*Data provided*.
::::::

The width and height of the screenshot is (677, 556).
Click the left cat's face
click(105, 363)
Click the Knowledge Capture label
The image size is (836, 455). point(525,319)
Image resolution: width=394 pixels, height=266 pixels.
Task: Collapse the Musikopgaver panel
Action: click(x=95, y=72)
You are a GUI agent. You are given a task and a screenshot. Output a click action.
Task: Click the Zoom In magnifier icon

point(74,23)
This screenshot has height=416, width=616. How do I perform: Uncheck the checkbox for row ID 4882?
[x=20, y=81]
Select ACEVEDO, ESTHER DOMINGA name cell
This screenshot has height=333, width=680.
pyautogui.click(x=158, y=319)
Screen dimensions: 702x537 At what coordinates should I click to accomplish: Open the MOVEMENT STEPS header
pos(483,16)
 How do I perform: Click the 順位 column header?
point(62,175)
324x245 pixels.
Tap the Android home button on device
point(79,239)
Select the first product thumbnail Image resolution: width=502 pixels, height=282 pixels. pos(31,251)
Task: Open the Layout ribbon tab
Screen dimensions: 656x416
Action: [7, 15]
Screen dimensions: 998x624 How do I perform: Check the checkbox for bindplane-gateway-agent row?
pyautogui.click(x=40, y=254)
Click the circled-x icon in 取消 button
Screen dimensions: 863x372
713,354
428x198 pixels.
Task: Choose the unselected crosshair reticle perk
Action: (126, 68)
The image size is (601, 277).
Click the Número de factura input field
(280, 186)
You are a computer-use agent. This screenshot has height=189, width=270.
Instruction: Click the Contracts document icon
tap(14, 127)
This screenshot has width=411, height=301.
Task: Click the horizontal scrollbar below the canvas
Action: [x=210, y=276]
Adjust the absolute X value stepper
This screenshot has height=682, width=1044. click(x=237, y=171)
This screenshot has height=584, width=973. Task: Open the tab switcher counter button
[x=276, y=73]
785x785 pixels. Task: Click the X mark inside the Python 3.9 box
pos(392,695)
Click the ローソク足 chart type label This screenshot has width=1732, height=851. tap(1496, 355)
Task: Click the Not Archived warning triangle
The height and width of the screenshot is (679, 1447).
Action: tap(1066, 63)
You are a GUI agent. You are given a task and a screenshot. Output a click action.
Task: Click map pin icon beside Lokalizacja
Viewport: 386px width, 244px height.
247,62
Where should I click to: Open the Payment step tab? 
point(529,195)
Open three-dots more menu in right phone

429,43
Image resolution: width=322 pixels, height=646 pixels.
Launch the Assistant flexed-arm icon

::::::

*Exercise description*. Type out the records again exactly, line for line.

*Response*.
The width and height of the screenshot is (677, 556).
Click the left cat's face
click(105, 363)
Click the Knowledge Capture label
The image size is (836, 455). point(525,319)
Image resolution: width=394 pixels, height=266 pixels.
Task: Collapse the Musikopgaver panel
Action: click(x=95, y=72)
You are a GUI agent. You are given a task and a screenshot. Output a click action.
Task: Click the Zoom In magnifier icon

point(74,23)
This screenshot has height=416, width=616. How do I perform: Uncheck the checkbox for row ID 4882?
[x=20, y=81]
Select ACEVEDO, ESTHER DOMINGA name cell
This screenshot has height=333, width=680.
pyautogui.click(x=158, y=319)
Screen dimensions: 702x537 At what coordinates should I click to accomplish: Open the MOVEMENT STEPS header
pos(483,16)
 How do I perform: Click the 順位 column header?
point(62,175)
324x245 pixels.
Tap the Android home button on device
point(79,239)
Select the first product thumbnail Image resolution: width=502 pixels, height=282 pixels. pos(31,251)
Task: Open the Layout ribbon tab
Screen dimensions: 656x416
Action: [7, 15]
Screen dimensions: 998x624 How do I perform: Check the checkbox for bindplane-gateway-agent row?
pyautogui.click(x=40, y=254)
Click the circled-x icon in 取消 button
Screen dimensions: 863x372
713,354
428x198 pixels.
Task: Choose the unselected crosshair reticle perk
Action: (126, 68)
The image size is (601, 277).
Click the Número de factura input field
(280, 186)
You are a computer-use agent. This screenshot has height=189, width=270.
Instruction: Click the Contracts document icon
tap(14, 127)
This screenshot has width=411, height=301.
Task: Click the horizontal scrollbar below the canvas
Action: [x=210, y=276]
Adjust the absolute X value stepper
This screenshot has height=682, width=1044. click(x=237, y=171)
This screenshot has height=584, width=973. Task: Open the tab switcher counter button
[x=276, y=73]
785x785 pixels. Task: Click the X mark inside the Python 3.9 box
pos(392,695)
Click the ローソク足 chart type label This screenshot has width=1732, height=851. tap(1496, 355)
Task: Click the Not Archived warning triangle
The height and width of the screenshot is (679, 1447).
Action: tap(1066, 63)
You are a GUI agent. You are given a task and a screenshot. Output a click action.
Task: Click map pin icon beside Lokalizacja
Viewport: 386px width, 244px height.
247,62
Where should I click to: Open the Payment step tab? 
point(529,195)
Open three-dots more menu in right phone

429,43
Image resolution: width=322 pixels, height=646 pixels.
Launch the Assistant flexed-arm icon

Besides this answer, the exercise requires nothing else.